EXCERPT —
• • • •

An unexpected knock on the door. A scrabble around for the essentials, stuffed into an overnight bag. The knocking turns to banging, and bailiffs shouting. Rain Dogs begins with a scene that will be devastatingly familiar to millions. Bursting out of her flat with her daughter Iris (Fleur Tashjian) running behind, Costello Jones (Daisy May Cooper) has some choice words for the men who have come to collect her long-overdue rent: “Relax chaps, you’ll be wanking yourselves silly to this later. Poverty porn at its finest!”
Rain Dogs, the BBC’s new comedy drama from Skint Estate author Cash Carraway is many things: dark, hilarious, crushing, filthy, engrossing, powerful. But it is not, categorically, poverty porn. It would be an easy trap for the series, which follows Costello and Iris from house to house as they try to make each a home, to fall into. But Carraway’s own experience of living on the breadline, and a steadfast avoidance of romanticising the actualities of homelessness, keep the series firmly in reality.
Things are not good for Costello at the start of the eight episodes: she can’t even afford a bag of crisps and is struggling to find a place to stay before nightfall. After 100 days sober, she even considers drinking again. Her desperation sees her accept a room (well, a cupboard) at a seemingly kind stranger’s flat, only for him to present her with a silky nightgown to wear, and expose himself.
This is a regular occurrence in Costello’s life: men see her vulnerability as an opportunity to take sexual advantage of her. There is a lot of uninvited masturbation – and some invited; Costello is a sex worker, and one of her long-term clients and closest confidantes pays her to clean his flat while he touches himself. It may sound strange, but it’s a very sweet relationship. That Rain Dogs doesn’t treat Costello’s job as exotic or even sexy, instead just a regular way to make money, is refreshing.

• • • •

DATA TO EXAMINE —

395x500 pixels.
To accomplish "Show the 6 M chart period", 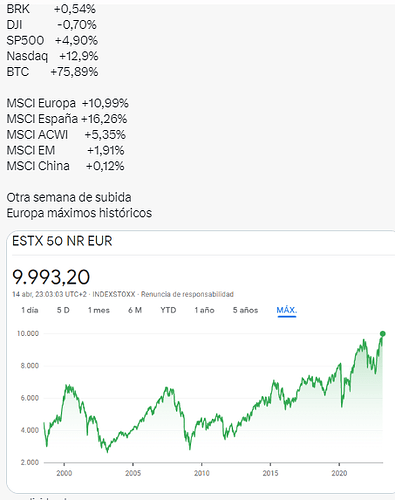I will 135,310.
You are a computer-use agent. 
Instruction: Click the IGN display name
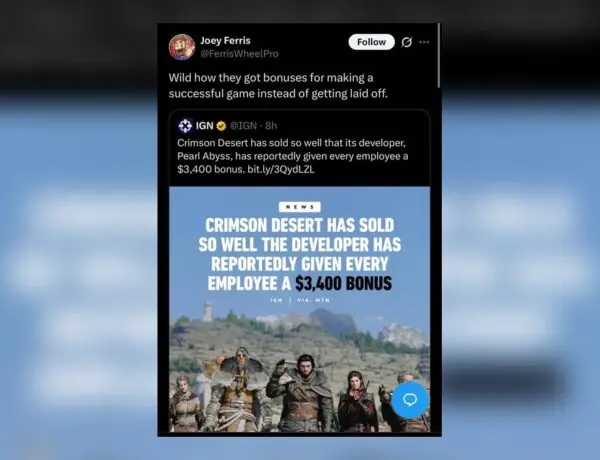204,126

• • • •

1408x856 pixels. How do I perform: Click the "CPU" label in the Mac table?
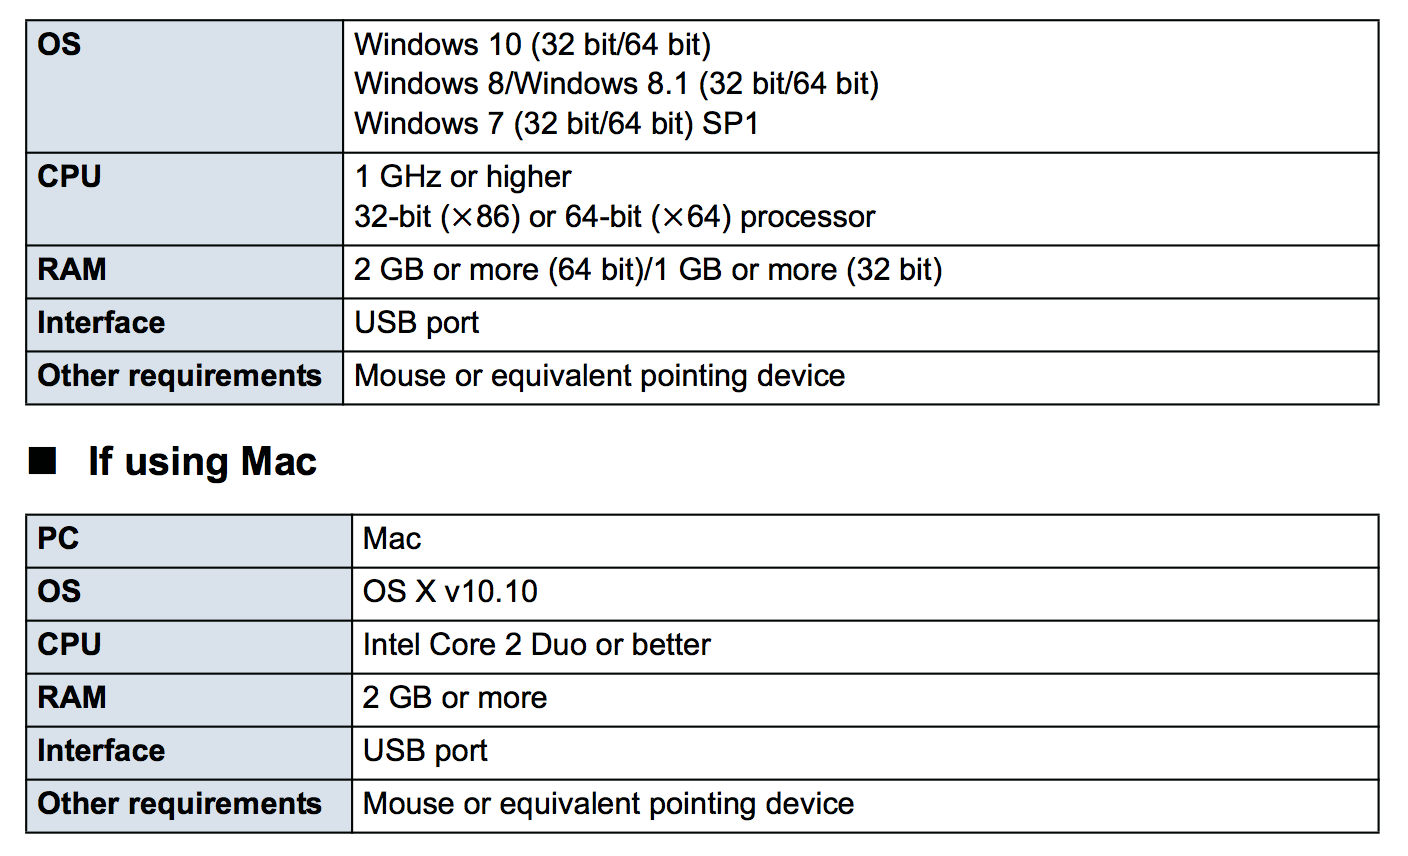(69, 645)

• • • •

WHAT THE TASK REQUIRES —
Answer from the text about Rain Dogs:
1. Who plays Costello's daughter Iris?
2. How many days sober is Costello when she considers drinking again?
3. What does one of Costello's long-term clients pay her to do?

EXERCISE RESPONSE —
1. Fleur Tashjian
2. 100 days
3. Clean his flat